If green energy branding matters to you and you export enough to clear the base fee, Green Mountain is defensible. If you want a lower-fee structure or a higher locked credit, send me your bill. I'll model it against the other plans on this page.
Available solar plans
Solar Credit
Solar Max
All Nighter
Green Mountain Energy uses real-time wholesale pricing
RTW export credits are tied to ERCOT spot prices, which can swing from $0.01/kWh to over $1/kWh. Your monthly credits will vary significantly based on market conditions — a sunny afternoon during a heatwave pays well, but mild spring days may pay very little.
What makes a good solar buyback plan?
The best plan matches your specific usage patterns. Look beyond the marketing and check:
Timing: When you export vs when you consume power
Credit method: 1:1 credits, fixed rate, or RTW—and any monthly caps
Gotchas: Base fees, credit expiration policies, and minimum usage charges
Most providers hide how their plans will perform with your specific usage—our analysis shows you the truth.

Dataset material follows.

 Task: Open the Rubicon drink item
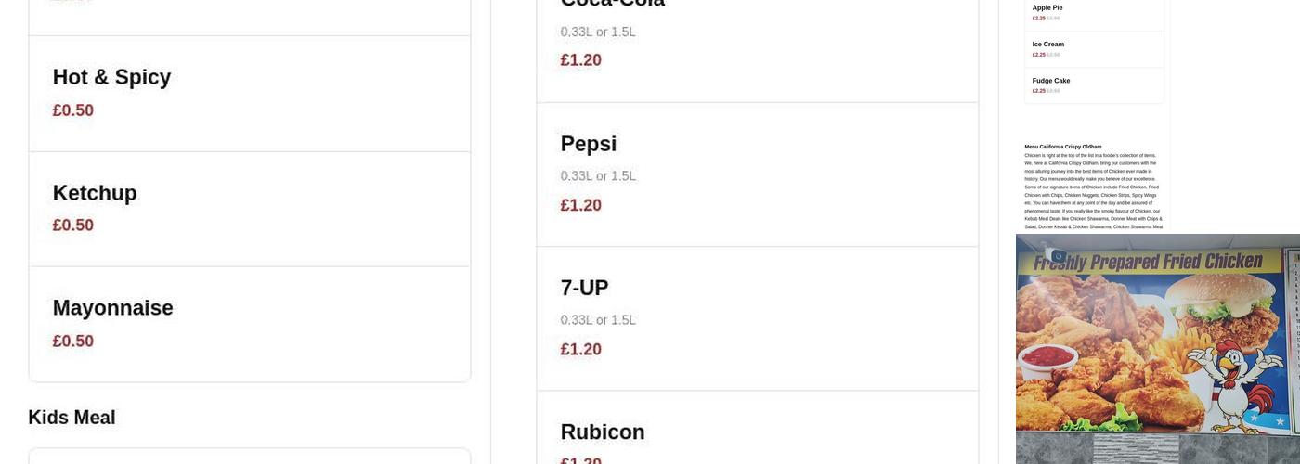[603, 432]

What customers are saying about Green Mountain Energy
Real reviews from Google
“Constantly messing with our solar buyback plan then we changed plans and our bill shot up. Refuses to give unlimited credits accrual (uncapped plan) for all the power our solar panels feed to the grid so essentially they're stealing our power. I was a customer of 6 years. Bye jerks!!! Happily over at Meter now where every penny of overage I feed off my house I get credit for.”
“I installed a large solar system and after a year switched from Reliant to Green Mountain because they offered me a better deal. They were great at first but then they took away my net metering contract and moved me to net billing. One day I went from having a system with no utility bill. Now I'm back to spending thousands annually.”
“This company is so crooked. I had an almost $400 bill in February. I was on the free night plan and have solar panels. They tried to tell me it was because it was cold and everyone's electricity went up, but I have a gas heater, a gas water heater and a gas stove.”